## Things to do
1) Copy the account of fostering two brothers word for word, from "As we welcomed" up to and including "of in-home therapy.".
2) Pick up the account of fostering two brothers after its last sentence and keep writing.

## Text excerpt
__________

In early 2020, my daughter approached me about fostering two brothers she met through her work with Peace4Kids, a nonprofit organization dedicated to building a sense of community for youth in foster care in the Compton area of Los Angeles. These two boys had come from a broken family in which both parents had struggled with homelessness, and one also suffered from drug addiction. The kids were placed into foster care with their older brother, but the caregiver decided that she no longer wanted the younger boys and “7-day’d” them, meaning that social services had seven days to find them a “new home.” They couldn’t find a home willing to take both boys so we were asked if we could provide a temporary respite home while they looked for a longer-term solution in which they could remain together.

As we welcomed the boys into our world, we became intimately acquainted with their lives as we took on new responsibilities, from driving them to school over an hour away so they didn’t have to switch schools, coordinating family visits with social workers, learning how to navigate Medicaid for doctors and dentists, and scheduling and participating in many different types of in-home therapy.

__________

## Data shown
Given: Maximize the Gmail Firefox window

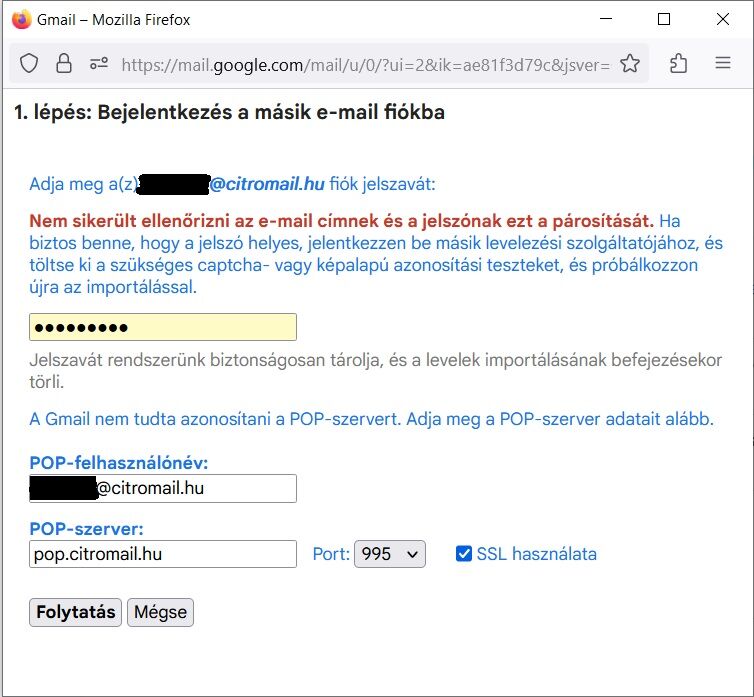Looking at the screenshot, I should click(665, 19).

__________

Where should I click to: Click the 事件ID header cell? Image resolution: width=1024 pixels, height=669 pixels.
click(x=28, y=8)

__________

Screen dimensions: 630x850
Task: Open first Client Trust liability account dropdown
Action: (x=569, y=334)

__________

## Task-by-task answers
1)
As we welcomed the boys into our world, we became intimately acquainted with their lives as we took on new responsibilities, from driving them to school over an hour away so they didn’t have to switch schools, coordinating family visits with social workers, learning how to navigate Medicaid for doctors and dentists, and scheduling and participating in many different types of in-home therapy.

2)
Two weeks after we took them in, Covid happened and everything went remote. My husband and I, our two high school daughters, and the two boys were all home trying to adjust to school and work on a computer and living in close quarters 24/7. Despite the challenges, the bond we formed made us feel like a family as we navigated this transitional period. During that extended period, we learned a lot about what it really means to set children up for success, especially when so many factors are against them.

Research shows children from poor backgrounds are more likely to experience poverty in adulthood. They are disproportionately affected by institutional and systemic inequities—less access to a quality education or opportunity and a racial wealth gap, all of which are key problems in the cycle of poverty. Understanding these factors is crucial in addressing generational poverty effectively.

Limited access to quality education is a persistent obstacle in underserved communities, as many of these children are more likely to attend underfunded schools with inadequate resources. They find themselves caught in a cycle where their educational prospects are limited from the start, making it difficult to break free from the grip of poverty. In adulthood, that translates to lower-paying jobs that make it challenging to provide a stable home environment that fosters their own children’s physical, emotional and educational well-being.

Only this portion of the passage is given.